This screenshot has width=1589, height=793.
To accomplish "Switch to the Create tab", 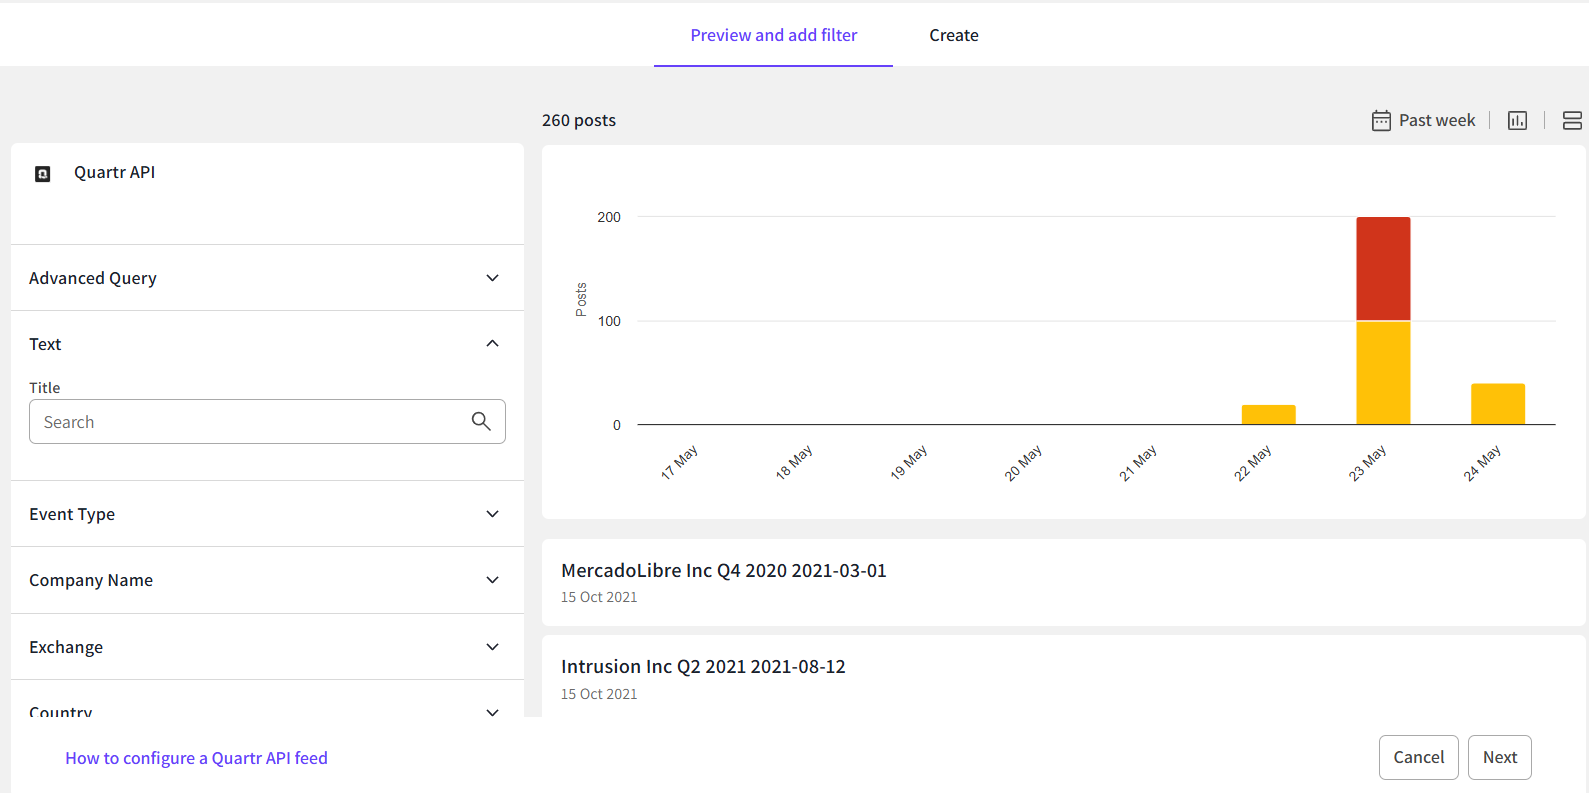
...
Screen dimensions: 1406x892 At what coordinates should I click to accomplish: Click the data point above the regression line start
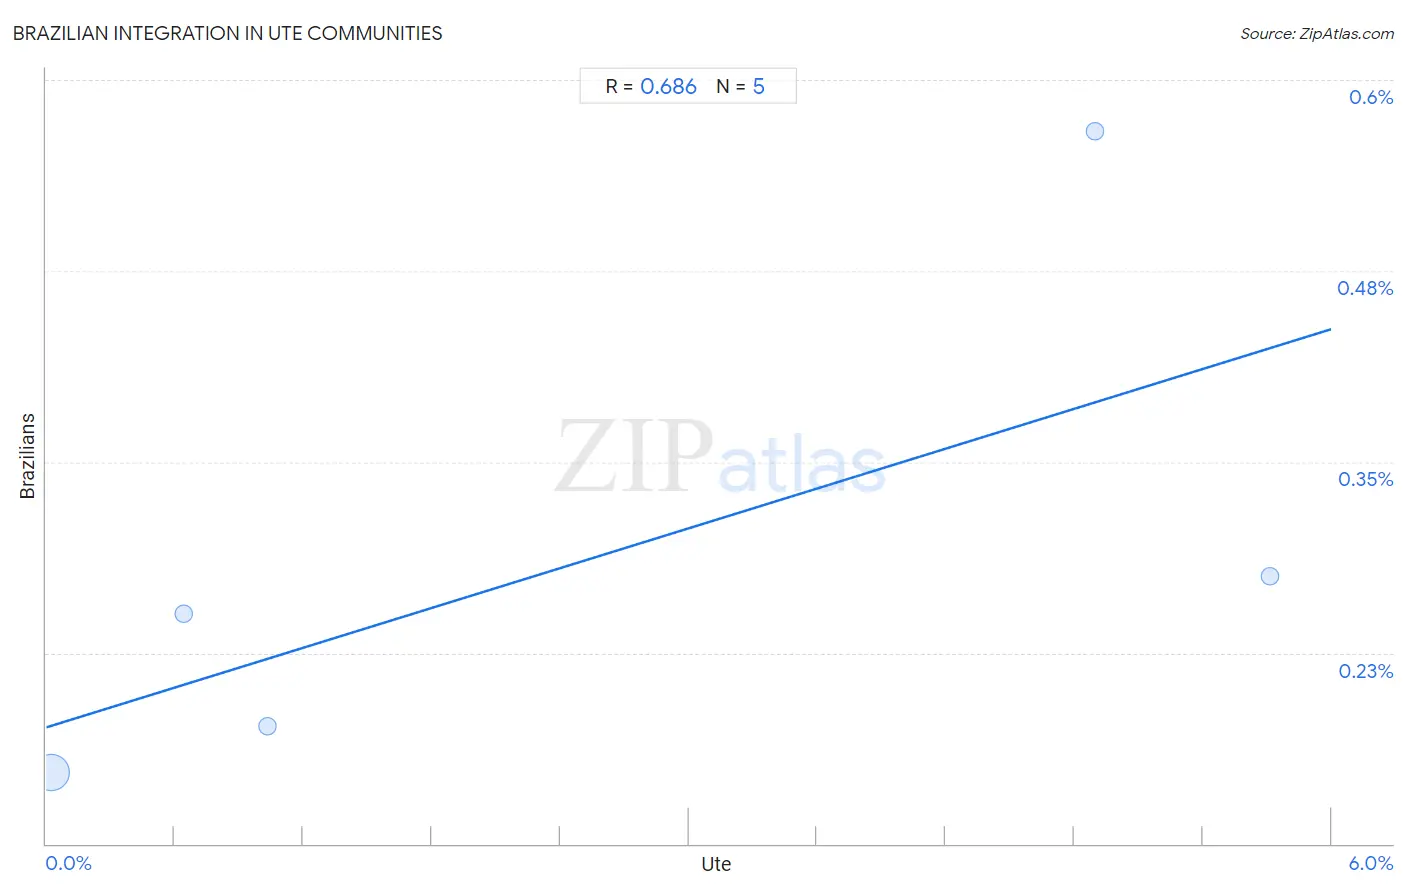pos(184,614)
--
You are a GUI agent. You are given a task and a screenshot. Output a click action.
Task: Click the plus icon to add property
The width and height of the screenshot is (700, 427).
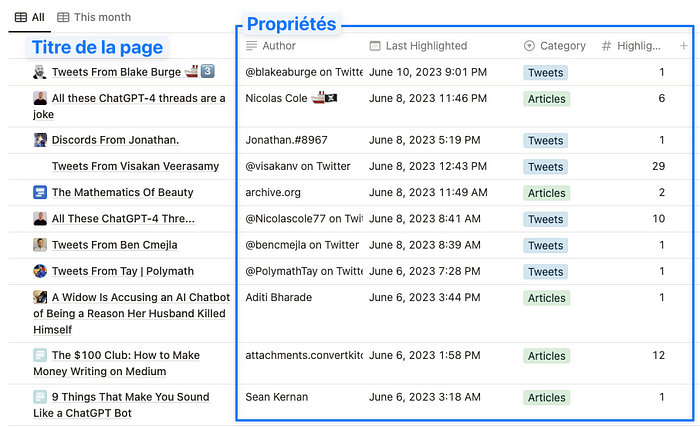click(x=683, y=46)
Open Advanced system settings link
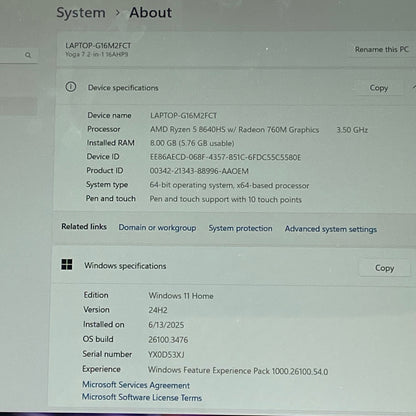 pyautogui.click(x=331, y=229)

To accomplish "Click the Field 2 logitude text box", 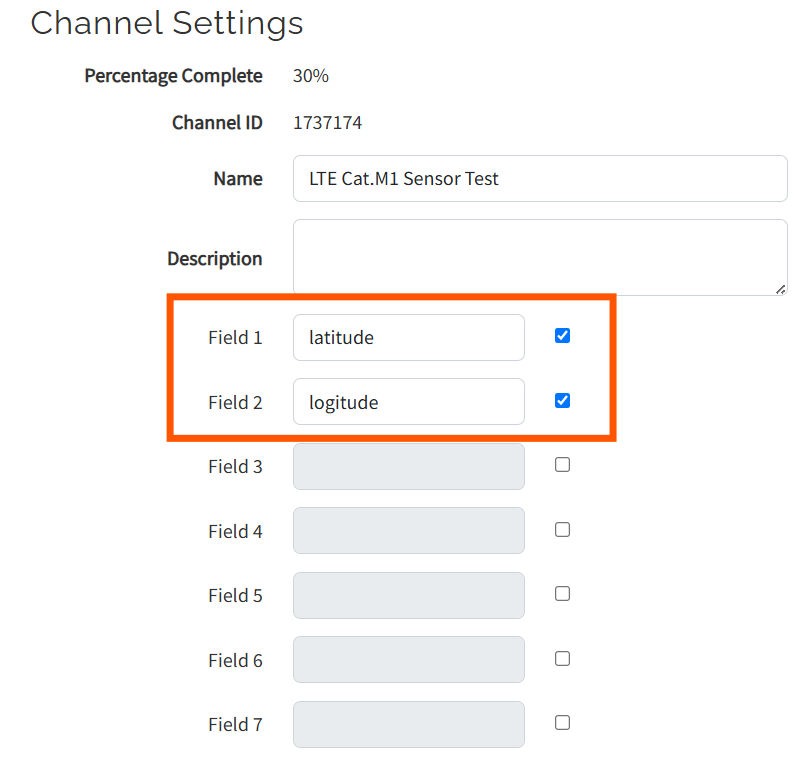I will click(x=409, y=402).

Required action: When copying from the data above, print only the lines from the line containing "This screenshot has width=1589, height=793." to the line containing "to the Create", exactly, and leave the pictures out.

Result:
This screenshot has width=1589, height=793.
To accomplish "Switch to the Create tab", 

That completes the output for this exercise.